Tomorrow I'm starting a new job as a Software Development Engineer at Amazon. It's a step in my career that I would have considered completely unbelivable a few years ago, and maybe even a few months ago.

Since I got the offer, I've been thinking a lot about how I got to that point. Of course, a very important part about it is preparing for the interview adequately, but there are hundreds of articles talking about the Amazon interview process, or about how to pass interviews at Big 4 or other great software companies; probably I will write one myself in the future, because I think that it may be useful to someone in the same way that the articles of people that interviewed with them before were useful to me. However, there's another part of the process that it's not often mentioned, and that really made a difference in my case: simply, being lucky.

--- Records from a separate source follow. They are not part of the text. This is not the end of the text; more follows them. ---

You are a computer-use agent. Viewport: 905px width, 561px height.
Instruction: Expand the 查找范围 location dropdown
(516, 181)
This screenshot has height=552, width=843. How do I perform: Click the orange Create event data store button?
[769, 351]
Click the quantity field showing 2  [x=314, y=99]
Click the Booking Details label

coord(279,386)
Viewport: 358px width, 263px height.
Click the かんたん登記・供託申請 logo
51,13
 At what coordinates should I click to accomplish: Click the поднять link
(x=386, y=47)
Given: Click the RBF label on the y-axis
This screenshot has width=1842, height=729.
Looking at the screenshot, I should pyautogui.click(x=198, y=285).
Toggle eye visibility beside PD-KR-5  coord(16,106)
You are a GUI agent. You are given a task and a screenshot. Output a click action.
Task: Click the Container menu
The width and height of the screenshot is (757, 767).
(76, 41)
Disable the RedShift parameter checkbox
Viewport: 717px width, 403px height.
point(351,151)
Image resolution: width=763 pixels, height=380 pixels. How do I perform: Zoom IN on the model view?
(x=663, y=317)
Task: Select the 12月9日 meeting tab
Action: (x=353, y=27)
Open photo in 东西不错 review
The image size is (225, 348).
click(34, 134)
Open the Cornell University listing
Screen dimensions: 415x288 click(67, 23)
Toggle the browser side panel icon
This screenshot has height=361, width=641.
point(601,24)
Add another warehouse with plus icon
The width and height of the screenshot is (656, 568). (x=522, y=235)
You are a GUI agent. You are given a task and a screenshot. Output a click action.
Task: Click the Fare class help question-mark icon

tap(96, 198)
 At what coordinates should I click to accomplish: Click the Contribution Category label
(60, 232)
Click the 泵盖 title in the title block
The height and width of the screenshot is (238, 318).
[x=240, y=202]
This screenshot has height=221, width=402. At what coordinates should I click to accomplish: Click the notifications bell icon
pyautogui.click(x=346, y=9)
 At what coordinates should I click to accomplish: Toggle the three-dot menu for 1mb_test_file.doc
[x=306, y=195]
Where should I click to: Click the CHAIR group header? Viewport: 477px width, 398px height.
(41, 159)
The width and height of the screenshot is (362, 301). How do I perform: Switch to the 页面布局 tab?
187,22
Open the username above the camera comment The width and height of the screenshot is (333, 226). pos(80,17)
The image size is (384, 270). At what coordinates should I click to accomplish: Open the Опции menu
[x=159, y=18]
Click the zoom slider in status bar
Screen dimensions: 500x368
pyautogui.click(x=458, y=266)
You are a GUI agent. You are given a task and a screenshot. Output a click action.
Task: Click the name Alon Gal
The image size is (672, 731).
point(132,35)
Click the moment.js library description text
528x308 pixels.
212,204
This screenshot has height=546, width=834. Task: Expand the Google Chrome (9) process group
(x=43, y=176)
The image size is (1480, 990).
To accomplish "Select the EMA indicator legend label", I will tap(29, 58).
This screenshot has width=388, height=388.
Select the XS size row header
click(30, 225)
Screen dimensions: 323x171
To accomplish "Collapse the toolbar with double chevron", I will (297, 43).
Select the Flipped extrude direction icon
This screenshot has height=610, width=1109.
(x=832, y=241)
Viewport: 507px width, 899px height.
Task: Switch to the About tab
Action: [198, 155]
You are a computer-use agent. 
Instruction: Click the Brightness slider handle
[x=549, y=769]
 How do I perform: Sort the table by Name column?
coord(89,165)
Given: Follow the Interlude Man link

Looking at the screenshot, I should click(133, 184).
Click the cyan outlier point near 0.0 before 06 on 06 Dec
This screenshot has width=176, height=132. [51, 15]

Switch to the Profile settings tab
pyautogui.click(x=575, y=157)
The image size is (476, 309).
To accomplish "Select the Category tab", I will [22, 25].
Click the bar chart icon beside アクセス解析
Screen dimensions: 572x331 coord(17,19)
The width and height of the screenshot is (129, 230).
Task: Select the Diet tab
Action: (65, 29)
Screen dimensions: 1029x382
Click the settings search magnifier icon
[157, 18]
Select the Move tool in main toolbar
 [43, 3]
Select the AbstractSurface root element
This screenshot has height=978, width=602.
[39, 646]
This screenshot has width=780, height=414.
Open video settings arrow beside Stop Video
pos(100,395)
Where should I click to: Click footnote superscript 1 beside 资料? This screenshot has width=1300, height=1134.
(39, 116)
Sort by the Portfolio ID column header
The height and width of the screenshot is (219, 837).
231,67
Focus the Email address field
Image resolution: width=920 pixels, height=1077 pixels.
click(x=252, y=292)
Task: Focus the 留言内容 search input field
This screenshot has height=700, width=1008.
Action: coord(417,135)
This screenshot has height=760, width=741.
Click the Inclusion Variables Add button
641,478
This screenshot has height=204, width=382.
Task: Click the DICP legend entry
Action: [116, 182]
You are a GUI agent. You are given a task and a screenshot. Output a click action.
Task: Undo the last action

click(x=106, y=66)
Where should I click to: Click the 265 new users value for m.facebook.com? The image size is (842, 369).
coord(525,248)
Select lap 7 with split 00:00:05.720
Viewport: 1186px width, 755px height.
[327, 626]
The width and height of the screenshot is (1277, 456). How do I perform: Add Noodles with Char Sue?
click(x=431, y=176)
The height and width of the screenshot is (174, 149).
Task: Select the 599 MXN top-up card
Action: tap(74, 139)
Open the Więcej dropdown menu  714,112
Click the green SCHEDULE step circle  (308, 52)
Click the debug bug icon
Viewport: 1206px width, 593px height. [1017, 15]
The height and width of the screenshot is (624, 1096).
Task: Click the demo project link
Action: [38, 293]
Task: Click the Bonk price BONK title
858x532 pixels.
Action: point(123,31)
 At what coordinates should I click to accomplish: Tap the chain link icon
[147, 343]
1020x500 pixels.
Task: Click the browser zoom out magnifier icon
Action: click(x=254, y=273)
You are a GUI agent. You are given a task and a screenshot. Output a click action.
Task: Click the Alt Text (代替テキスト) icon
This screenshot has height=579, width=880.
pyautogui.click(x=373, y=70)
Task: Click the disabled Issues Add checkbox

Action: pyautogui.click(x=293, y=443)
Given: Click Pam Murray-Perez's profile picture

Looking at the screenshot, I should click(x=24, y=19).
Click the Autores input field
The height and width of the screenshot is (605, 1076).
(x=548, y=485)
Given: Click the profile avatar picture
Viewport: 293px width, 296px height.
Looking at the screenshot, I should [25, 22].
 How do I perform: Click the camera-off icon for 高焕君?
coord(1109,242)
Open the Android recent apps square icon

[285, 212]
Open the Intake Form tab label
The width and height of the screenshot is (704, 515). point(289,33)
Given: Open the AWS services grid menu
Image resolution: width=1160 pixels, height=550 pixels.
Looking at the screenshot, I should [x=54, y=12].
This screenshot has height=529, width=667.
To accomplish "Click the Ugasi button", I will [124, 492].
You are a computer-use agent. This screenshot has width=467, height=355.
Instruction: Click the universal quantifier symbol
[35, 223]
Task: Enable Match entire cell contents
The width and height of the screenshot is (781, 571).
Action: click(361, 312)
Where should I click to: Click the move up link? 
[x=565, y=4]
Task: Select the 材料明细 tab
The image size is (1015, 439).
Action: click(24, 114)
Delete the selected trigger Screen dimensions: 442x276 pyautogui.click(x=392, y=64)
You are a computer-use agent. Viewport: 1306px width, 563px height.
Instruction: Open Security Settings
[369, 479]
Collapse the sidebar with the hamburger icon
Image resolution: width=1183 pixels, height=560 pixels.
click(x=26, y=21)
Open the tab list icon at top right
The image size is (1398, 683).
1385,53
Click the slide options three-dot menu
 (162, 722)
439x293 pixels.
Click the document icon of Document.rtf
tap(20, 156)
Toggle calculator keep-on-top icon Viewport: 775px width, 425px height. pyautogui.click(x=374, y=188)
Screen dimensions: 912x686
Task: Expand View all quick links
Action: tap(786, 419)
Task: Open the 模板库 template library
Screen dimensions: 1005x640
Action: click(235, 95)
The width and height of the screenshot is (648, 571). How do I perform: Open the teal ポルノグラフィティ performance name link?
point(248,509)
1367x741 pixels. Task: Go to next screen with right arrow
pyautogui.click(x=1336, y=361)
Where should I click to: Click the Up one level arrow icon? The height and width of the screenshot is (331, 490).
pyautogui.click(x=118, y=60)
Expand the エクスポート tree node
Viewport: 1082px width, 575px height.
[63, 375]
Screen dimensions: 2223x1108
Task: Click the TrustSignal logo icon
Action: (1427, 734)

It's not a mystery to anyone that has been looking for a job that in most of the positions you apply to you won't get an answer, or if you do it will be to let you know that you have been rejected. That happened to me too: I also tried applying to lots of other companies, like Shopify, Stripe or Airbnb; and in all of them, I got rejected before even getting to the interview process.

At first, all those rejections made me reconsider if I should even keep trying: if all those companies were rejecting me before even interviewing me, maybe I wasn't good as a software engineer. Maybe my experience wasn't enough, or maybe it was the lack of open source contributions. However, in the end I was contacted by Amazon, I entered the interview process, and ended up receiving a good offer from them. I tried to analyze what I did differently to reach further in the process, but the problem was that I couldn't compare that situation to the others, because on those I didn't even had the chance to prove my skills.

Then it's when I realized one of the most valuable lessons I've learned in this interview process: the "me" that got rejected from lots of companies is the same "me" that got an offer from Amazon. My experience was the same, my skills were the same, my potential was the same. The only difference between those two days, is that one I was more lucky than the other: maybe that version of my CV highlighted exactly something that they where looking for or maybe it's simply that Linkedin search results showed me on the second page instead of the tenth. I'm not sure what may have been the root cause, but the consequence was that it allowed me to get to the interview process, where the outcome depended only on myself.

Getting rejected is hard, because we tend to think that we've done something wrong and that there's something about ourselves that we should change. But it's important to realize that sometimes the reason for being rejected was completely out of our control, and that what we have to do is not to get discouraged and stop, but to keep trying until you get a chance to actually show what you're worth.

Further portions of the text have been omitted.